[DATA FOR PROCESSING — start]

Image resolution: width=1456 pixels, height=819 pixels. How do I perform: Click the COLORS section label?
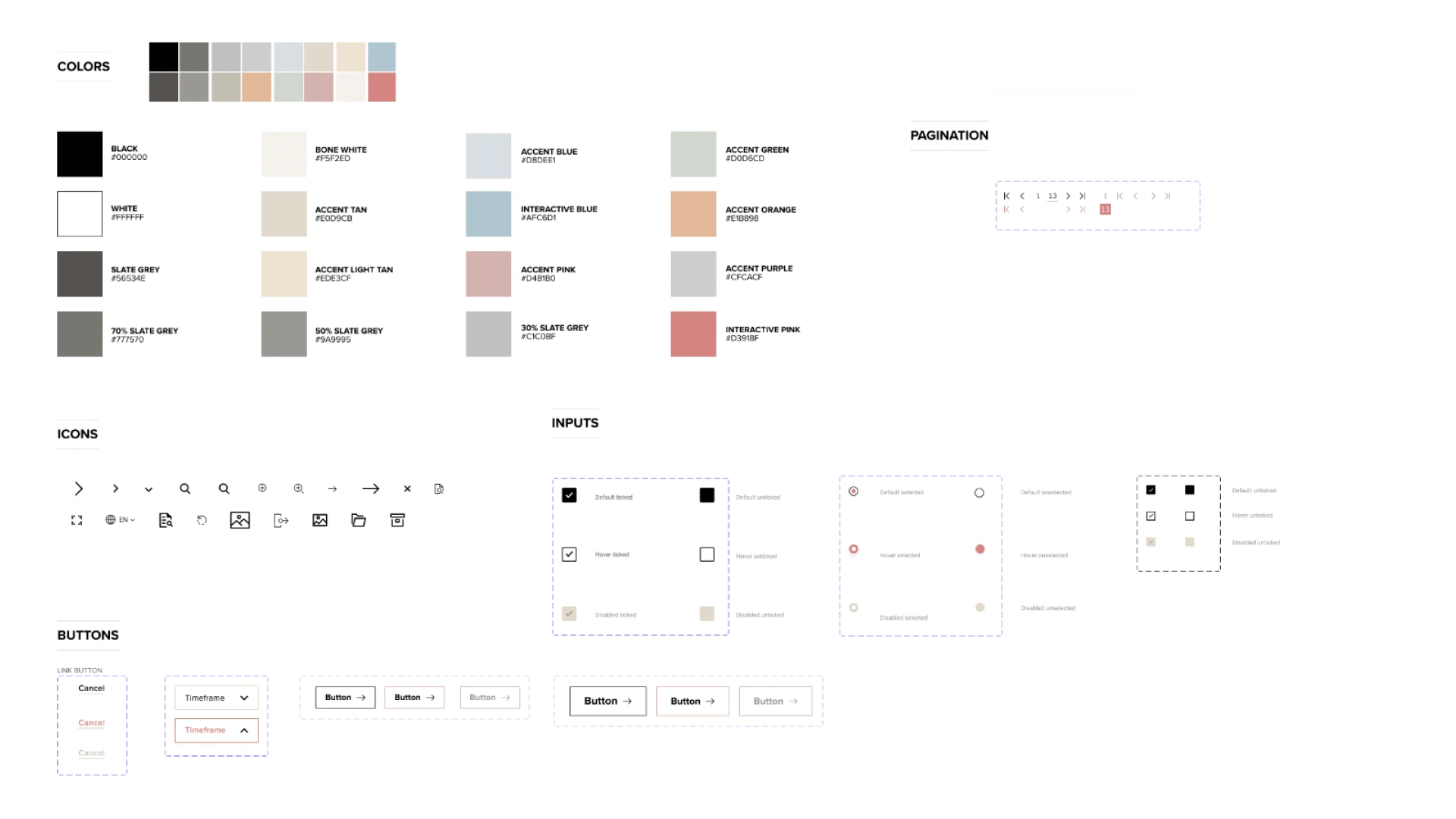click(x=83, y=66)
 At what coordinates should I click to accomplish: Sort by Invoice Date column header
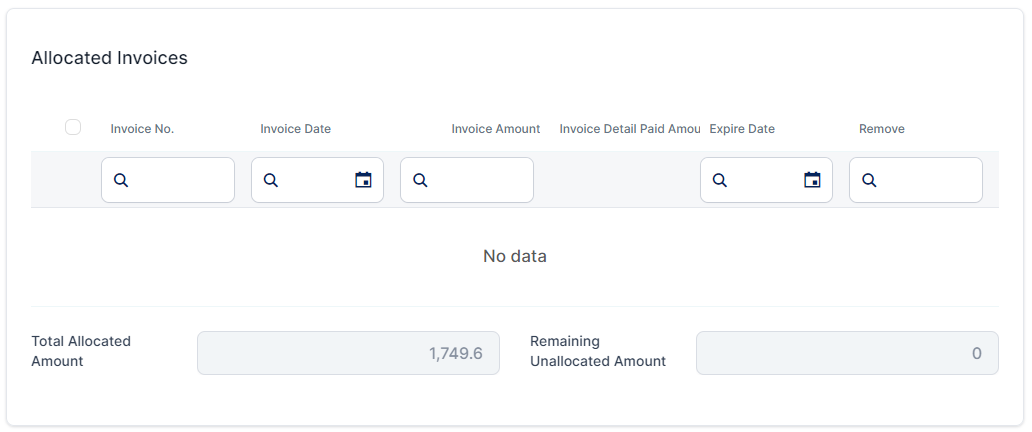(295, 129)
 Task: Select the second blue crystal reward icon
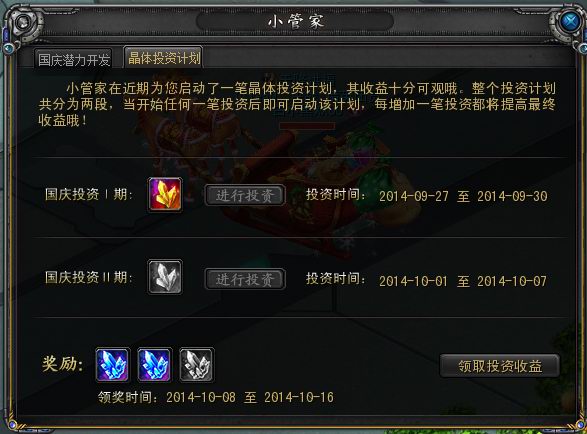click(x=155, y=364)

[DATA FOR PROCESSING — finish]

Please repeat all of the data exactly, excluding images.

SOLUTION TO THIS TASK |
Image resolution: width=1456 pixels, height=819 pixels. How do I perform: Click the COLORS section label?
click(x=83, y=66)
 At what coordinates should I click to accomplish: Sort by Invoice Date column header
(295, 129)
 Task: Select the second blue crystal reward icon
click(x=155, y=364)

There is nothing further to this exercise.